Quick Links

Re: POC: GROUP BY optimization

From:	"Andrey V(dot) Lepikhov" <a(dot)lepikhov(at)postgrespro(dot)ru>
To:	Tomas Vondra <tomas(dot)vondra(at)enterprisedb(dot)com>, Teodor Sigaev <teodor(at)sigaev(dot)ru>
Cc:	Tomas Vondra <tomas(dot)vondra(at)2ndquadrant(dot)com>, PostgreSQL Developers <pgsql-hackers(at)lists(dot)postgresql(dot)org>
Subject:	Re: POC: GROUP BY optimization
Date:	2022-01-20 05:05:57
Message-ID:	dc933c66-41b9-8907-327e-f6361a690654@postgrespro.ru
Views:	Whole Thread \| Raw Message \| Download mbox \| Resend email
Thread:
Lists:	pgsql-hackers

I keep work on this patch. Here is intermediate results.

On 7/22/21 3:58 AM, Tomas Vondra wrote:
> in the first loop. Which seems pretty bogus - why would there be just
> two groups? When processing the first expression, it's as if there was
> one big "prev group" with all the tuples, so why not to just use nGroups
> as it is?

I think, heapsort code seems very strange. Look into fallback case. It
based on an output_tuples value. Maybe we should use nGroups value here,
but based on a number of output_tuples?

[Raw data]

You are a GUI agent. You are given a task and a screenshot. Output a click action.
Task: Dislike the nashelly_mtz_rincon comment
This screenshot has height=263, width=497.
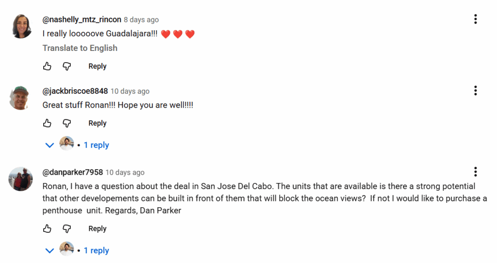pos(67,66)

[Exercise aim] Which email addresses appear in the To and Cc lines of the mailing-list post? The listing after the mailing-list post comes from a different source.

[Right answer]
- tomas(dot)vondra(at)enterprisedb(dot)com
- teodor(at)sigaev(dot)ru
- tomas(dot)vondra(at)2ndquadrant(dot)com
- pgsql-hackers(at)lists(dot)postgresql(dot)org